This particular case can be hacked by choosing one distribution kit or another sample in advance, but I would like to do it using one distribution kit, especially since I may need to configure the general distribution later.

This is actually a case of a Gibbs sample, which is very common in statistics. It is very flexible, and if you know the number of mixtures that you use, it will probably be difficult to beat. Choose one individual distribution from the entire ensemble to the sample, and then a sample from this conditional distribution. Rinse and repeat.

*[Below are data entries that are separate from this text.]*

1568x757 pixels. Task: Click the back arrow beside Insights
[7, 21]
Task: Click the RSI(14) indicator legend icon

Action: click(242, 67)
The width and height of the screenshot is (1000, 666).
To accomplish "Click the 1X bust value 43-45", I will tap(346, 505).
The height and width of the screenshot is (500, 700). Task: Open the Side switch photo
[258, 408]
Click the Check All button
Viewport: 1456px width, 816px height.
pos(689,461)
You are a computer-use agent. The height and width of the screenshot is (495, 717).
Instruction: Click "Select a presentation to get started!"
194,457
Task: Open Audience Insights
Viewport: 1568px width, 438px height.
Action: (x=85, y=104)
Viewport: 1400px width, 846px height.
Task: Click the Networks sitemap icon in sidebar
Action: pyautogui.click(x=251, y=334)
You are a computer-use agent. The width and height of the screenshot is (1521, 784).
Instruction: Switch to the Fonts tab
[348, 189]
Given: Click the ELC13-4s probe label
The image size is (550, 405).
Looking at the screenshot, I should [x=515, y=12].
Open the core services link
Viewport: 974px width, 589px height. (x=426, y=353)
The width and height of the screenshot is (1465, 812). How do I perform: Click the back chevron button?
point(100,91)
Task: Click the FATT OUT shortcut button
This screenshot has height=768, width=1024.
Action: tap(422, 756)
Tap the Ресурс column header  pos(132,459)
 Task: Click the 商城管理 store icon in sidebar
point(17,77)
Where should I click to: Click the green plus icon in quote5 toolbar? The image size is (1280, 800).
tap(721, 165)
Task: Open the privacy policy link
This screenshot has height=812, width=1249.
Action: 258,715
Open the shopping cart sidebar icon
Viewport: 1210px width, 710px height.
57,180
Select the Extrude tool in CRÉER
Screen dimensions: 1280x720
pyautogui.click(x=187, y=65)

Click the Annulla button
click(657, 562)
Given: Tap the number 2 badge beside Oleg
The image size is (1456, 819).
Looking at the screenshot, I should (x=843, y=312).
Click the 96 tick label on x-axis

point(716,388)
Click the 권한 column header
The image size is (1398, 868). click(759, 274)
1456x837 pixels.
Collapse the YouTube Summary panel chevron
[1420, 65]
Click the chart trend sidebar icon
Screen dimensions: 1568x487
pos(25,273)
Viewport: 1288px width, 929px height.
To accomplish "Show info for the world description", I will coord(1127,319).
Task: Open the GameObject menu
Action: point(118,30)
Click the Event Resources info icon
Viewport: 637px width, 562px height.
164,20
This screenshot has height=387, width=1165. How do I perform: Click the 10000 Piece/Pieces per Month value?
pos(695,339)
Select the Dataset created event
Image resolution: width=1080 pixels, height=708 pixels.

Here's a simple, non-optimized Haskell implementation for a sampler mixture of a Gaussian Gibbs. This is pretty simple, but you get the idea:

 import System.Random import Control.Monad.State type ModeList = [(Double, Double)] -- A list of mean/stdev pairs, for each mode. -- Generate a Gaussian (0, 1) variate. boxMuller :: StdGen -> (Double, StdGen) boxMuller gen = (sqrt (-2 * log u1) * cos (2 * pi * u2), gen'') where (u1, gen') = randomR (0, 1) gen (u2, gen'') = randomR (0, 1) gen' sampler :: ModeList -> State StdGen Double sampler modeInfo = do gen <- get let n = length modeInfo (z0, g0) = boxMuller gen (c, g1) = randomR (0, n - 1) g0 -- Sample from the components. (cmu, csig) = modeInfo !! c put g1 return $ cmu + csig * z0 -- Sample from the conditional distribution. 

Here is an example: sampling 100 times from a one-dimensional mixture of two Gaussians. The modes have values x = -3 and x = 2.5 , and each component of the mixture has its own separate dispersion. You can add as many modes as you want.

 main = do let gen = mkStdGen 42 modeInfo = [(2.5, 1.0), (-3, 1.5)] samples = (`evalState` gen) . replicateM 100 $ sampler modeInfo print samples 

Here's a smoothed plot of the density of these 100 samples (using R and ggplot2):

a mixture of gaussians

A more versatile algorithm will be sampling of deviation or importance, and in the case of more complex distributions, you probably want to manually perform the corresponding MCMC procedure. Here is a good introduction to Monte Carlo and the MCMC.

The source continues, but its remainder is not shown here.